The School District of Philadelphia recently estimated that almost half of its students dropped out last year, and Brown says a large number of them did so in ninth grade. The new program, she notes, will recruit ninth graders for professional development and academic enrichment to help decrease the dropout rate. Thirty-eight Sayre freshmen are already enrolled.

“We thought it would be better to channel and focus our support to the ninth-grade students so we can build a successful cohort to go on to their 10th grade year and be even more prepared to tackle their internships and begin early college planning,” she says.

Students in the program intern at Penn, the Health System and their high schools. They learn job etiquette, conflict resolution, how to dress and speak professionally, and for those at the Health System, how to handle confidential information. The bulk of those who intern at their high school work on service learning projects. “Those projects are designed around a community issue,” Brown says. “Our service learning projects are peer nutrition as well as urban gardening and carpentry/construction.”
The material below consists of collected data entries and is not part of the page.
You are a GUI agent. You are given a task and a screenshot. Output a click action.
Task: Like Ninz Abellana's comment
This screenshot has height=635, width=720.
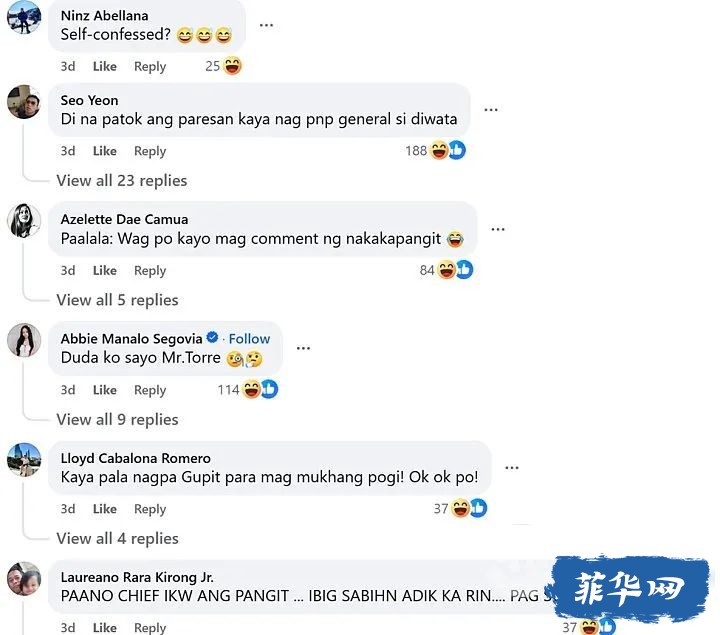point(105,67)
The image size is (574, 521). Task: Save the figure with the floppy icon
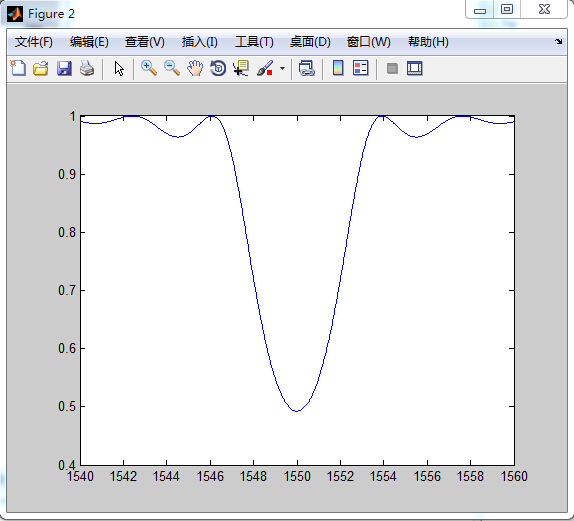(64, 68)
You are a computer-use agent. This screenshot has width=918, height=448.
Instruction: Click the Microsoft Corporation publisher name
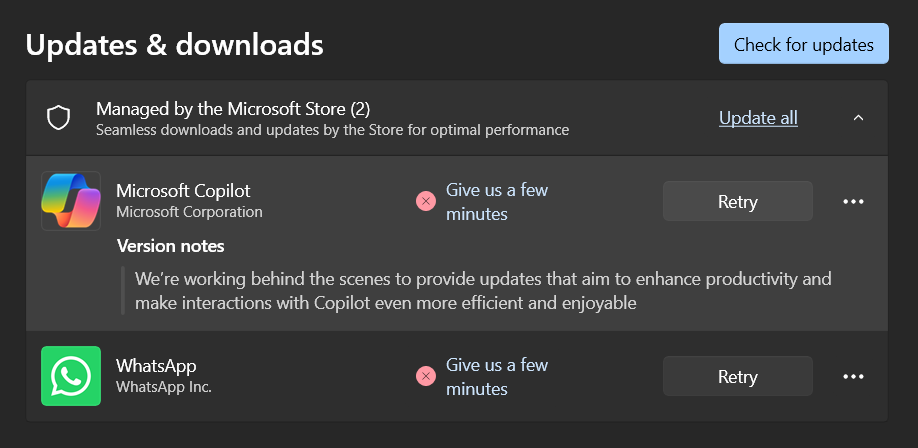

Students also partner with a Penn undergrad and discuss college life, how to conduct online college searches and how to request information.
Brown says many of the students didn’t think they were college material before entering the program and many lacked information about college admission requirements and financial aid. This year, though, 94 percent of the seniors in the program have applied to at least three colleges and as of April 28, 74 percent had been accepted.

“This is really great,” says Brown. “This is the highest number that we have seen yet, and just the overall confidence of our students to feel as though that they could actually obtain a certain type of job, especially like working in the Health System, seems more realistic to our students.”